Questão breve 1: No texto sobre o transporte marítimo, qual valor de ganhos operacionais a divisão marítima da Maersk registrou no terceiro trimestre?
Questão breve 2: Retome, por favor, o texto sobre o transporte marítimo logo após a última frase apresentada e dê continuidade a ele.

**** Texto de base ****

No entanto, o desvio ao redor da África aumentou a necessidade de mais navios — para manter o serviço regular na rota mais longa — e fez as tarifas dispararem. O custo de transporte de um contêiner da Ásia para o norte da Europa aumentou 270% em 12 meses, segundo a Freightos, um mercado digital de transporte.

A demanda por navios também elevou os custos em outras rotas. O preço para enviar um contêiner da China para um porto na costa oeste dos EUA subiu 217% no mesmo período.

Alguns importadores enfrentaram aumentos ainda maiores. Vassilis Korkidis, presidente da Câmara de Comércio de Pireu, na Grécia, e chefe de uma empresa de eletrônicos marítimos, disse ter pago US$ 8.700 por um contêiner de 40 pés vindo de Xangai em setembro, quatro vezes mais do que há um ano, devido à viagem mais longa.

“Estamos enfrentando atrasos consideráveis e um aumento inacreditável nos custos de transporte”, afirmou.

Economistas dizem que os ataques dos Houthi contribuíram para a inflação global, e os importadores temem que os custos elevados se tornem permanentes.

“Queremos garantir que os governos do mundo não vejam isso como uma nova normalidade”, disse Steve Lamar, presidente da Associação Americana de Vestuário e Calçados.

No mês passado, a organização pediu ao presidente Biden que tomasse medidas mais enérgicas para conter os Houthi, que realizaram cerca de 130 ataques a navios comerciais em 12 meses, segundo dados do Armed Conflict Location and Event Data Project, uma organização de monitoramento de crises.

O aumento das taxas de transporte superou, em muito, o aumento dos custos nas grandes empresas de transporte, elevando seus lucros significativamente. A divisão marítima da Maersk, gigante dinamarquesa do setor, registrou ganhos operacionais de US$ 4 bilhões no terceiro trimestre, comparados a US$ 1,1 bilhão no ano anterior. A Maersk preferiu não comentar.

A tripulação de navios comerciais está sentindo a pressão das viagens mais longas.

Kammann, capitão do Hanoi Express, da empresa alemã Hapag-Lloyd, disse que seu navio ficou até seis semanas sem parar em um porto na rota ao redor da África. Para quebrar a monotonia, ele tenta organizar treinamentos mais envolventes e eventos como churrascos e karaokê para sua tripulação. “Preciso tornar isso mais interessante para eles”, afirmou.

Stephen Cotton, secretário-geral da Federação Internacional dos Trabalhadores em Transportes, expressou preocupação com as tripulações de navios que transportam cargas a granel, como carvão, minério de ferro e fertilizantes. Segundo ele, operadores desses navios às vezes não informam às tripulações as rotas que seguirão — e elas podem acabar navegando pelo Mar Vermelho.

“Essa sensação de ansiedade e de não saber se você é um alvo é um problema”, disse ele.

A crise também prejudicou economias.

**** Dados fornecidos ****

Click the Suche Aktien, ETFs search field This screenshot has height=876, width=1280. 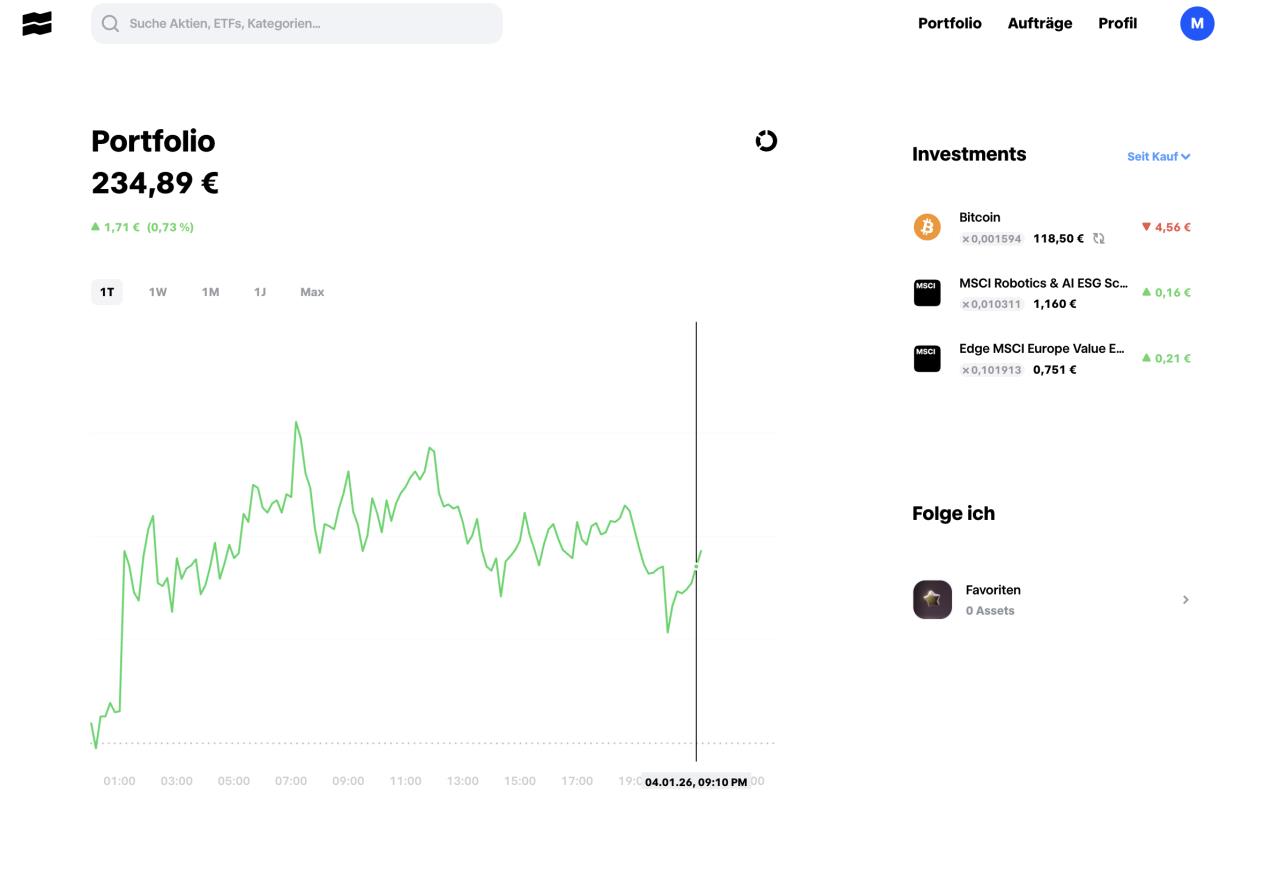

****
**** Dados fornecidos ****

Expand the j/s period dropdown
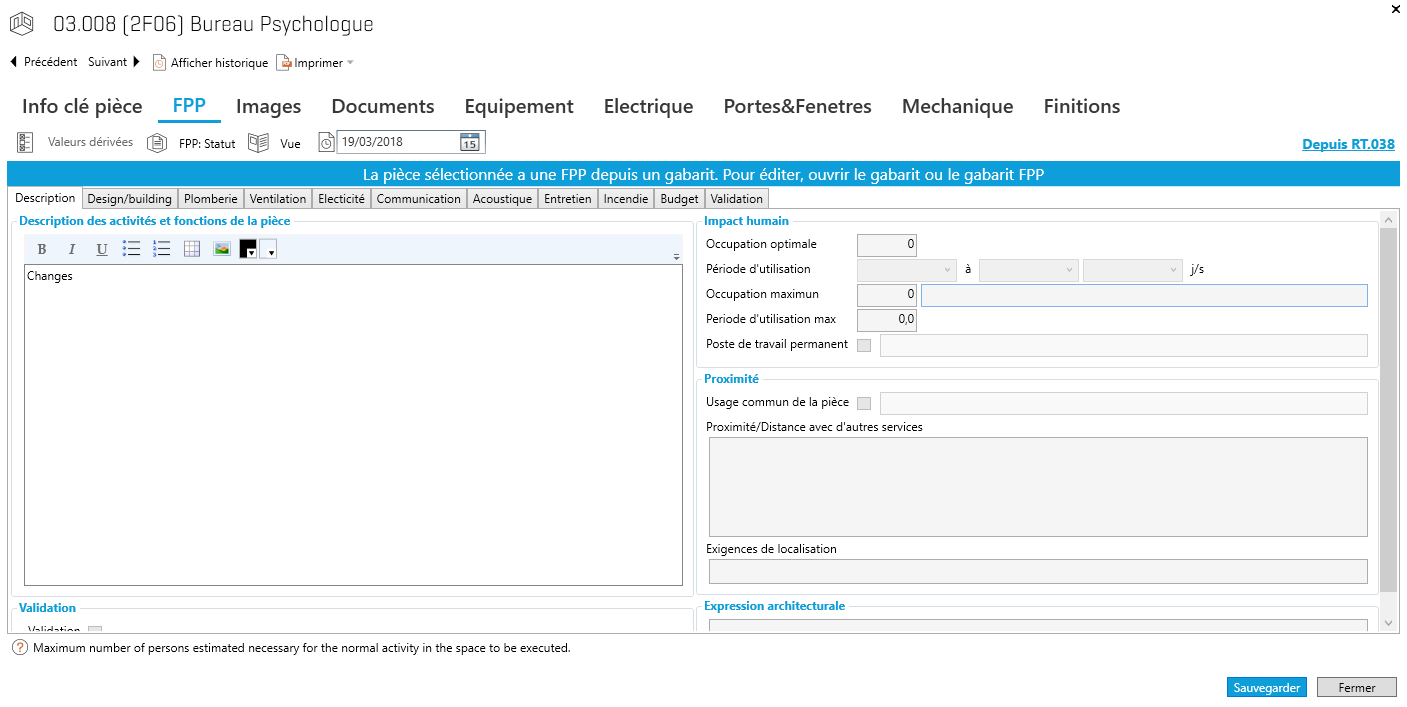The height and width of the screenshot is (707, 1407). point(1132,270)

****

Resposta escrita 1: US$ 4 bilhões.

Resposta escrita 2:
Grandes navios porta-contêineres podem pagar até US$ 1 milhão para atravessar o Canal de Suez, segundo executivos do setor. Dados da Lloyd’s List mostram que o tráfego pelo canal caiu 70%, privando o governo egípcio de uma receita crucial em um momento de grave restrição orçamentária. Em agosto, o Fundo Monetário Internacional informou que as receitas do canal registradas pelo banco central do Egito caíram quase 60% no primeiro trimestre de 2024, em comparação com o ano anterior.

Antes dos ataques, os navios que saíam do Canal de Suez atracavam primeiro no porto de Pireu, na Grécia, onde descarregavam mercadorias em embarcações menores para outros portos mediterrâneos, incluindo Valência, na Espanha. Agora, os navios seguem primeiro para Valência, o que inicialmente causou uma forte queda no movimento de carga em Pireu.

O tráfego se recuperou em grande parte, disse Angelos Karakostas, vice-presidente executivo da Autoridade Portuária de Pireu. “Os navios não pararam de vir para Pireu — apenas demoraram mais para chegar”, afirmou.

O meio ambiente também está pagando um preço alto.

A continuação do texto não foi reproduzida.